Activity: Could you return, exactly as written, every line from the one containing "This screenshot has width=640, height=1137." through the last line of the entries below, leaving out the pictures?

Collected data:
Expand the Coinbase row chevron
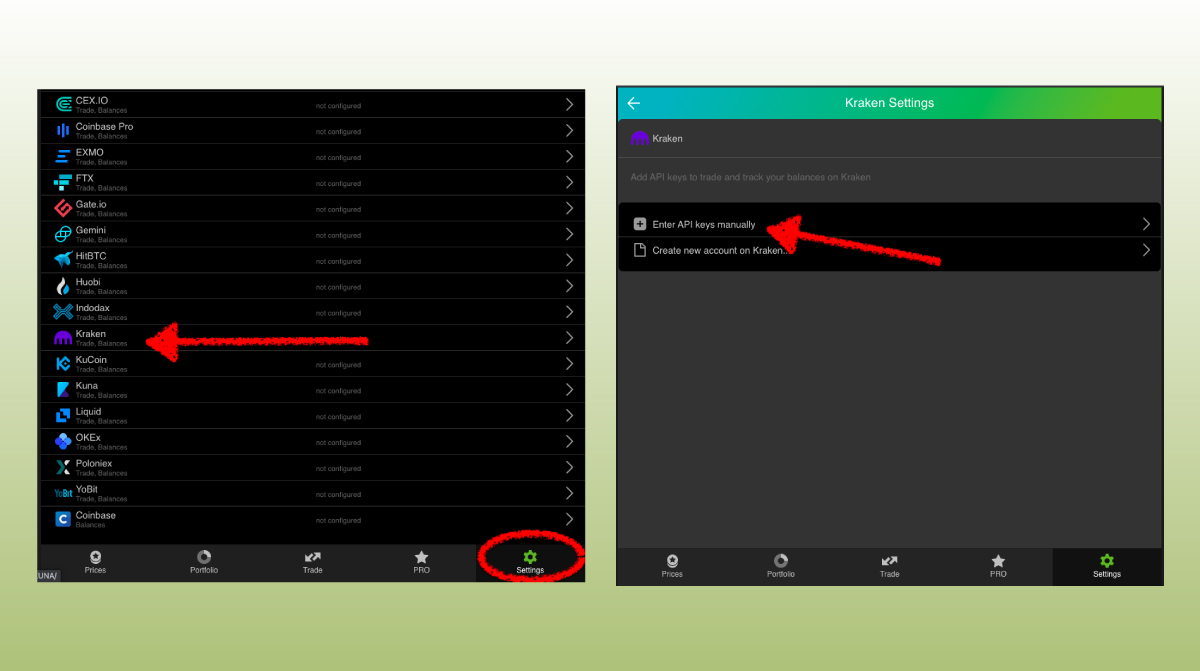This screenshot has width=1200, height=671. click(569, 519)
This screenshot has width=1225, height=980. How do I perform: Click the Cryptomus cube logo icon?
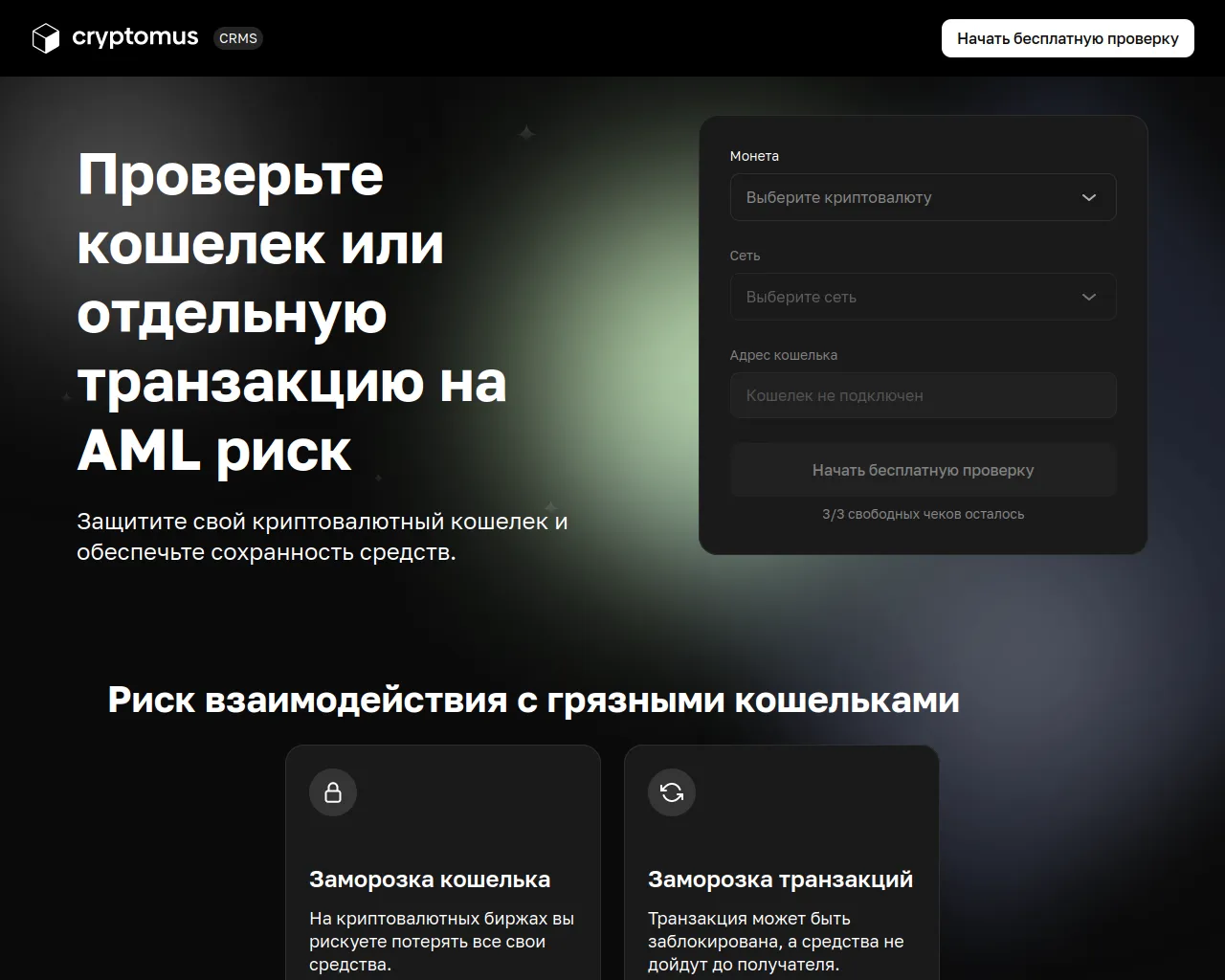click(46, 38)
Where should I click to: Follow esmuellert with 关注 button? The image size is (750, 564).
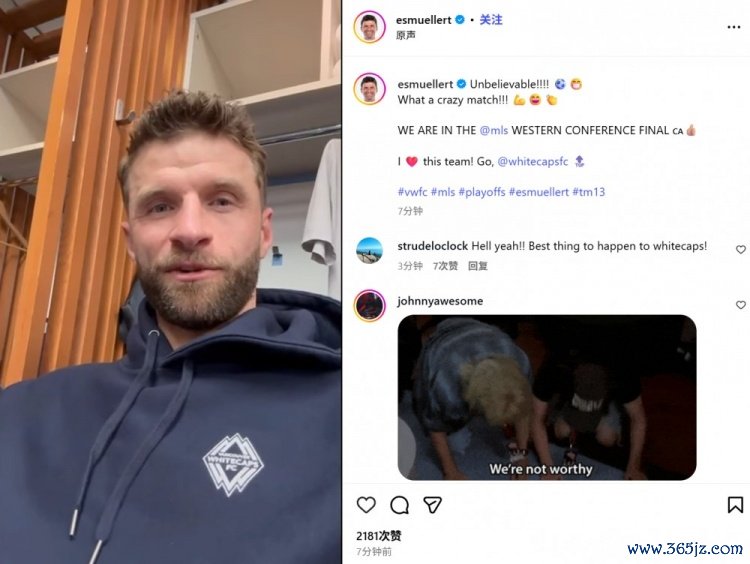(491, 20)
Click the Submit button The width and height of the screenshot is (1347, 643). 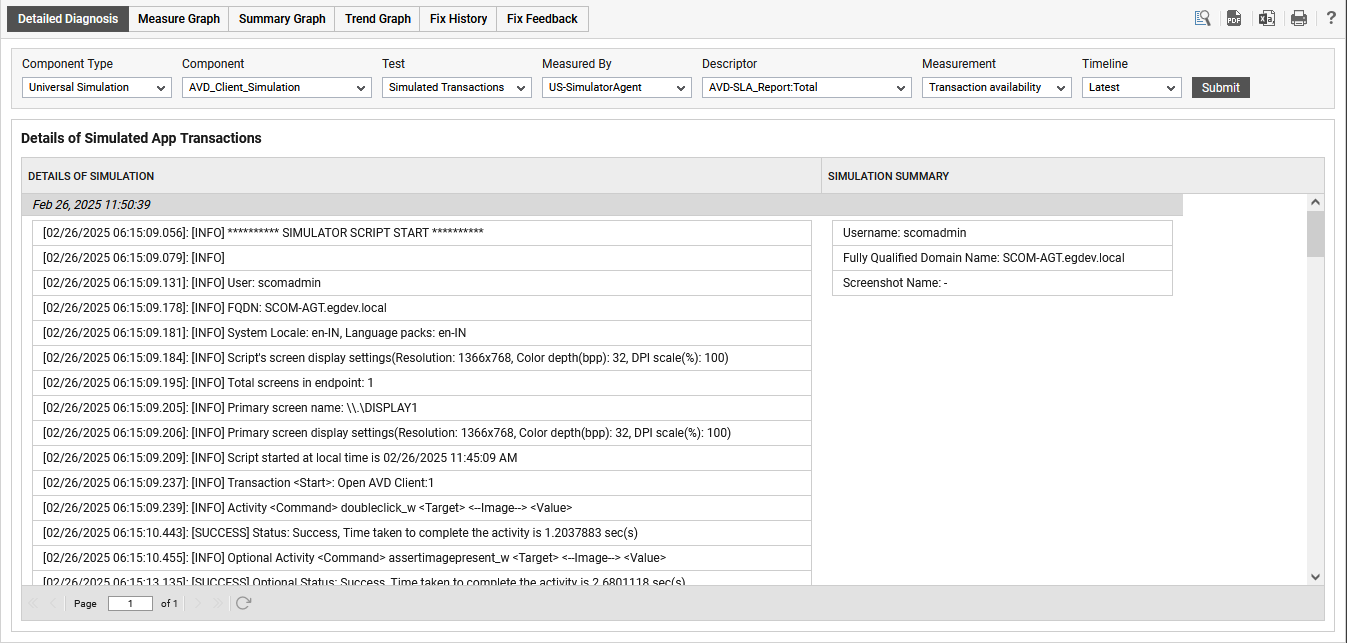[x=1220, y=88]
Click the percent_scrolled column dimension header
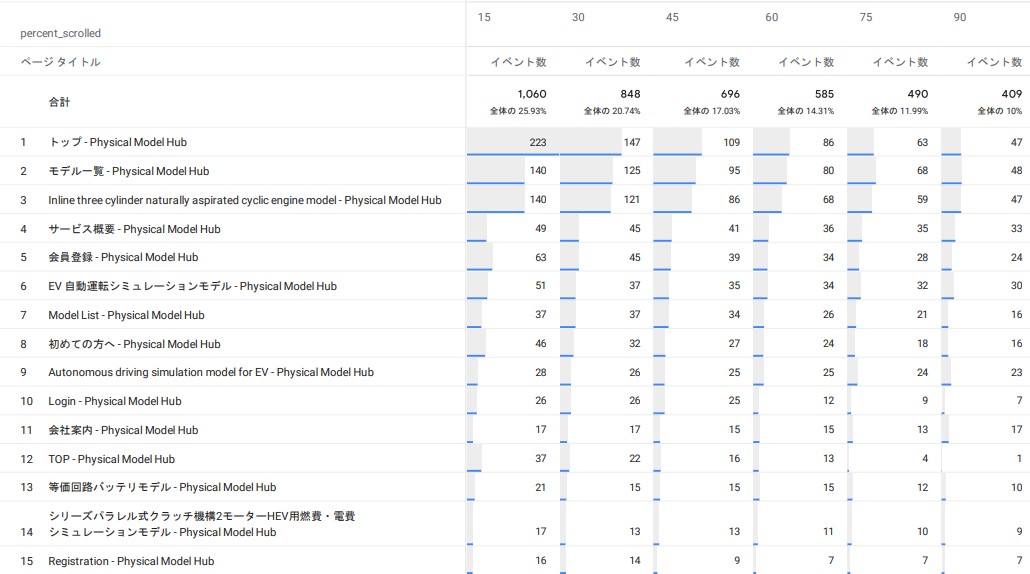 coord(60,33)
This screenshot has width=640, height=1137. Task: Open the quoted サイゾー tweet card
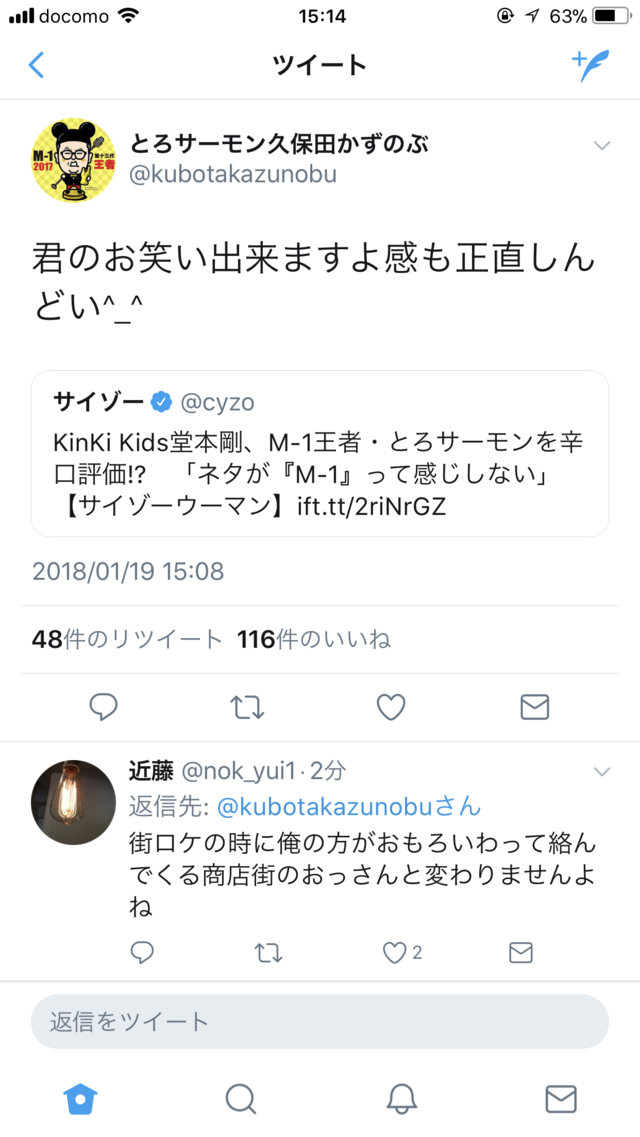point(320,454)
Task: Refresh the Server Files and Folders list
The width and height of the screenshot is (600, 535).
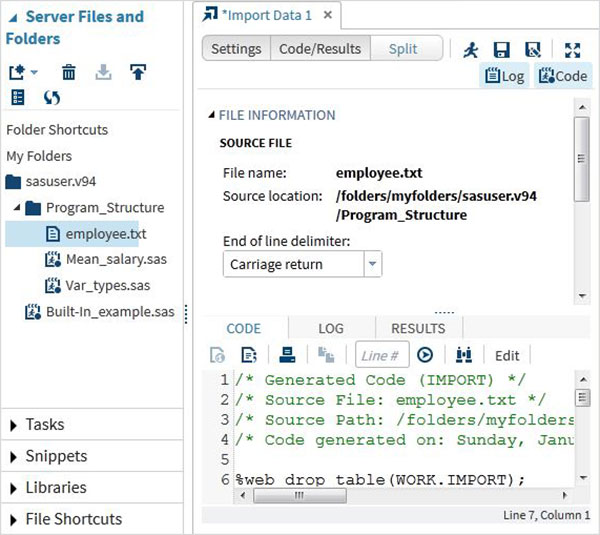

Answer for the task:
This screenshot has width=640, height=1137. Task: Open the quoted サイゾー tweet card
point(320,454)
Task: Refresh the Server Files and Folders list
The width and height of the screenshot is (600, 535).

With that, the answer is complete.